On biological validity indices for soft clustering algorithms for gene expression data

doi:10.1016/j.csda.2010.12.003

Computational Statistics & Data Analysis

Volume 55, Issue 5, 1 May 2011, Pages 1969-1979

https://doi.org/10.1016/j.csda.2010.12.003 Get rights and content

Abstract

Unsupervised clustering methods such as K-means, hierarchical clustering and fuzzy c-means have been widely applied to the analysis of gene expression data to identify biologically relevant groups of genes. Recent studies have suggested that the incorporation of biological information into validation methods to assess the quality of clustering results might be useful in facilitating biological and biomedical knowledge discoveries. In this study, we generalize two bio-validity indices, the biological homogeneity index and the biological stability index, to quantify the abilities of soft clustering algorithms such as fuzzy c-means and model-based clustering. The results of an evaluation of several existing soft clustering algorithms using simulated and real data sets indicate that the soft versions of the indices provide both better precision and better accuracy than the classical ones. The significance of the proposed indices is also discussed.

Introduction

Unsupervised clustering methods have been widely applied to the analysis of gene expression data to identify biologically relevant groups of genes. Algorithms such as K-means, hierarchical clustering and self-organizing maps (SOM) are the popular hard clustering methods, which assign each gene to only one cluster. However, this restriction may not be appropriate for analyzing gene expression profiles because a single gene might be involved in multiple functional categories. In contrast, a soft clustering algorithm, such as fuzzy c-means, assigns one gene to multiple clusters according to their degrees of membership and thus gives more information on gene multi-functionalities (Dembele and Kastner, 2003).
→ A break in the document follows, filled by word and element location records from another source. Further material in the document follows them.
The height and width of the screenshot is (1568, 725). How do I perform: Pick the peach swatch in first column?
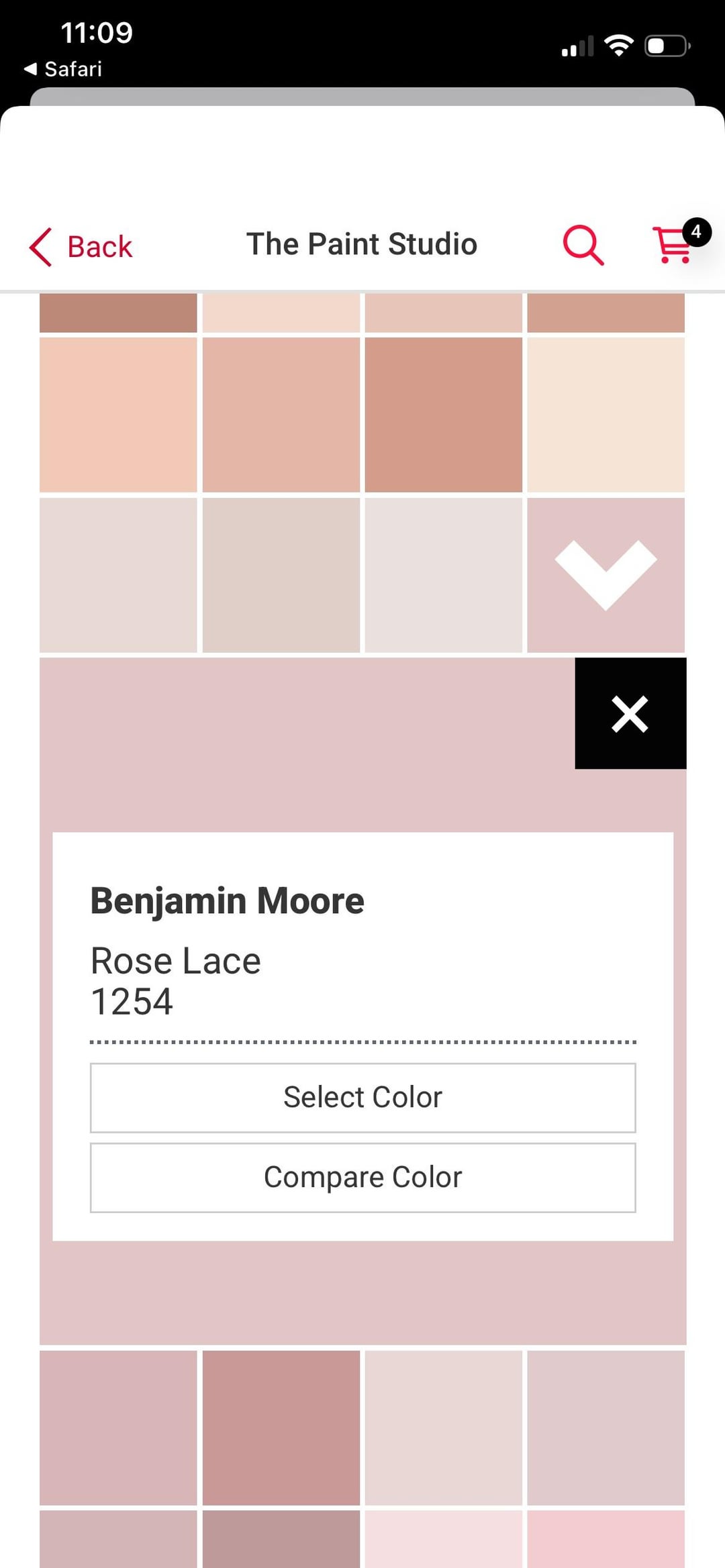tap(118, 415)
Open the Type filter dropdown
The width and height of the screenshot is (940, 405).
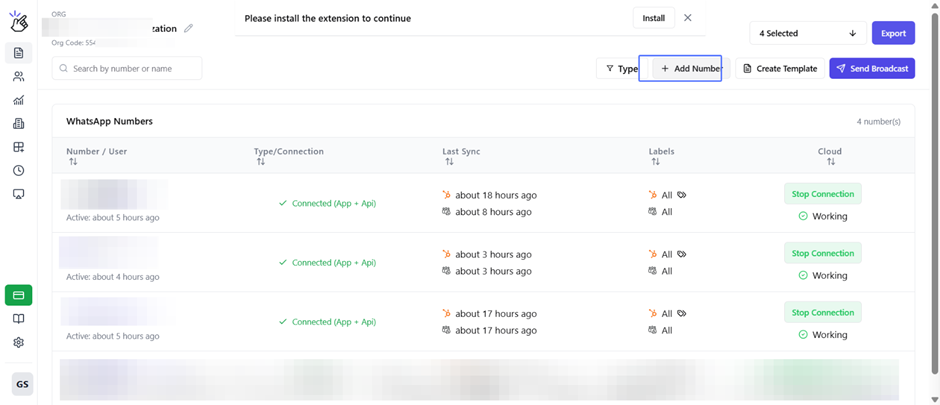621,69
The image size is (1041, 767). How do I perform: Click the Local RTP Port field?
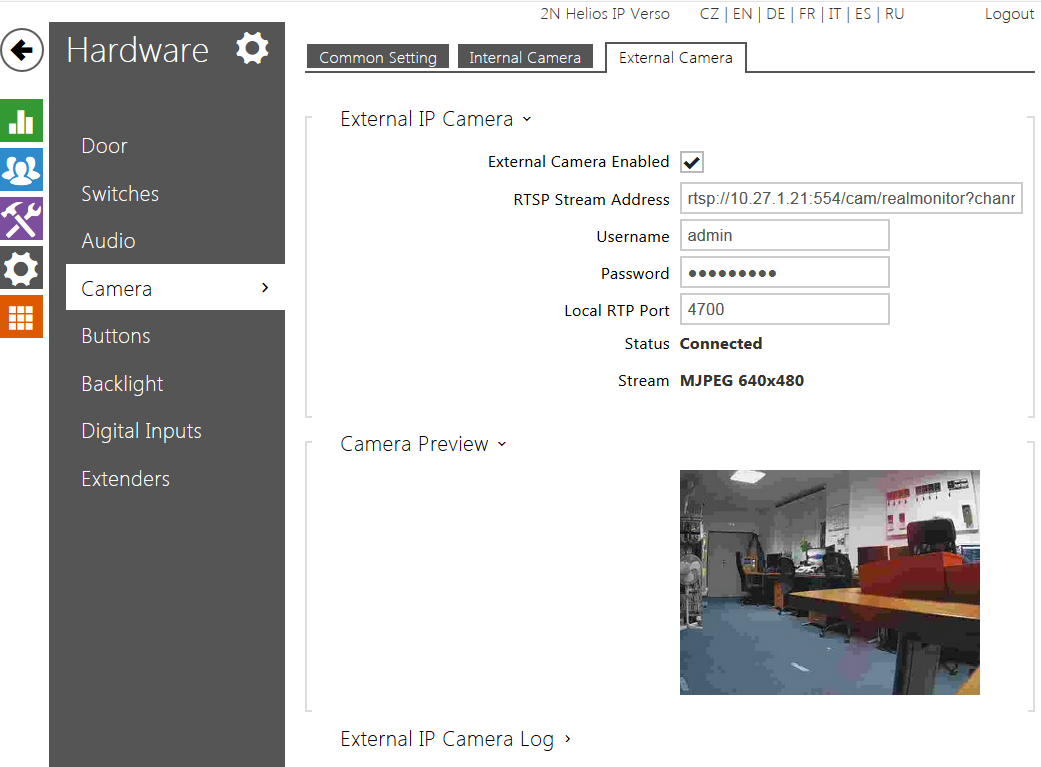point(784,310)
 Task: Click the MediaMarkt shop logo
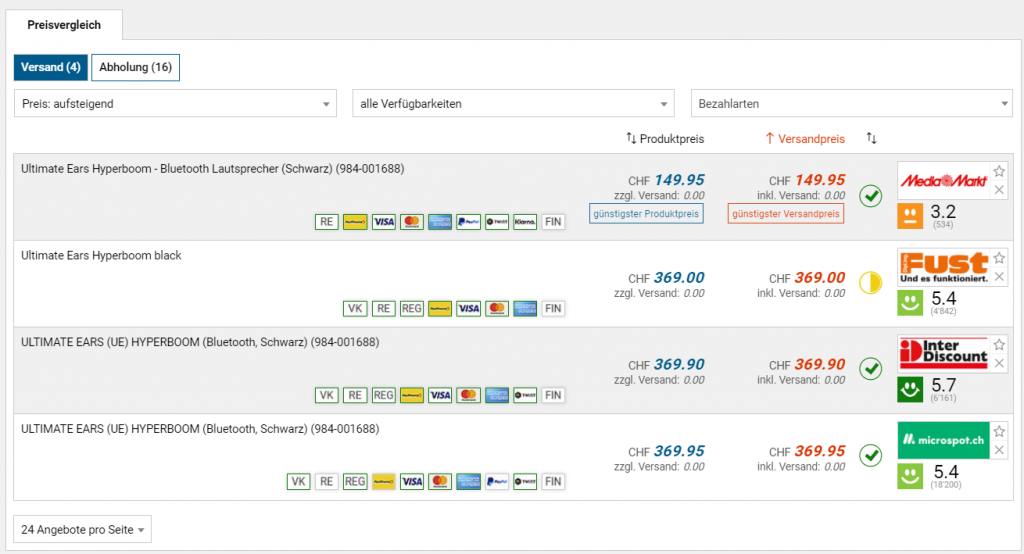pyautogui.click(x=943, y=181)
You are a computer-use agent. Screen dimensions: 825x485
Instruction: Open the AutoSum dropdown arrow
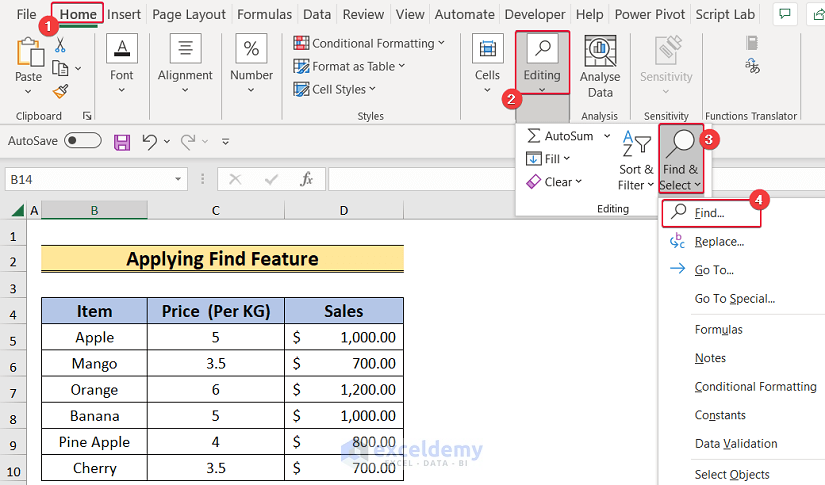(x=607, y=136)
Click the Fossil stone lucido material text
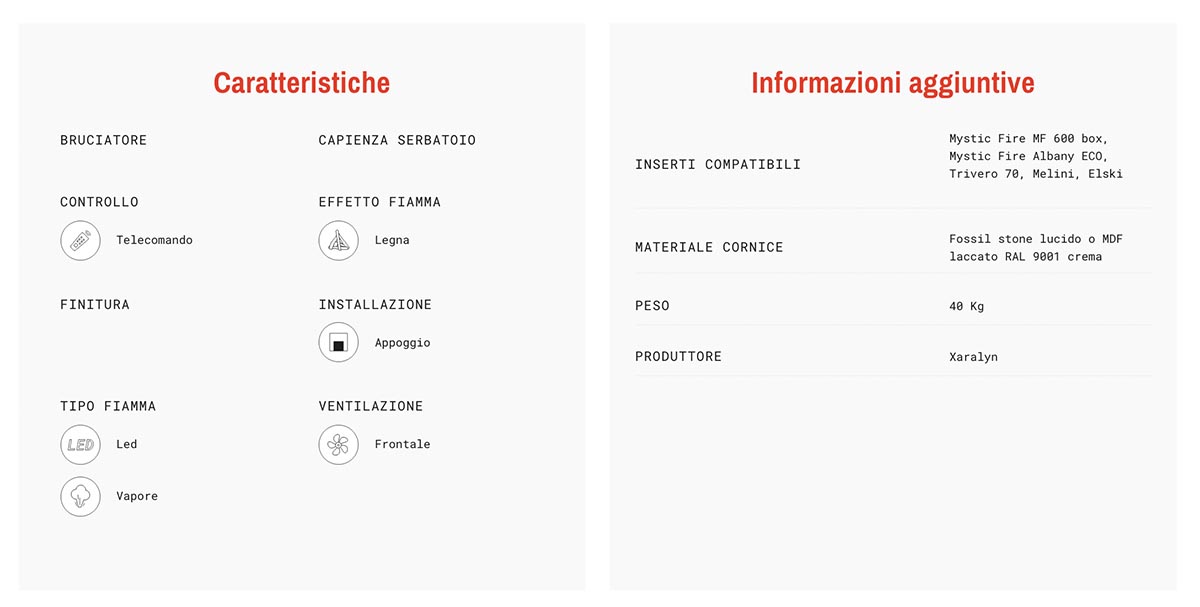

To assess the quality and reliability of the clusters produced by a clustering algorithm, a variety of cluster validity indices have been proposed such as the Dunn index (Dunn, 1973), the adjusted Rand index (Hubert and Arabie, 1985), the silhouette width (Rousseeuw, 1987), the figure of merit (FOM) (Yeung et al., 2001), Hennig’s stability index (Hennig, 2007) (all primarily intended for hard clusters), and the Xie–Beni index (Xie and Beni, 1991) and Qiu and Joe’s separation index (Qiu and Joe, 2006) (primarily for fuzzy clusters). Some of these indices are the most popular statistical indices for gene expression data analysis. Refer to Handl et al. (2005) for an overview of cluster validation measures for post-genomic data. On the other hand, recent studies have suggested that the incorporation of biological information, such as functional and/or curated annotations, into validation methods might be useful for supporting biological and biomedical discoveries. For example, Bolshakova et al. (2005) presented a knowledge-driven approach for assessing the cluster validity based on similarities extracted from gene ontology (GO). Park et al. (2005) used a genetic algorithm for fuzzy clustering and prior knowledge of experimental data for their evaluation. Datta and Datta (2006) made use of the biological information along with gene expression data and proposed two indices, the biological homogeneity index (BHI) and the biological stability index (BSI), for the biological evaluation of clustering algorithms. In summary, these indices attempt to produce clustering results with good statistical properties, such as compactness, well-separatedness, connectedness and stability, and also attempt to provide more biologically relevant results.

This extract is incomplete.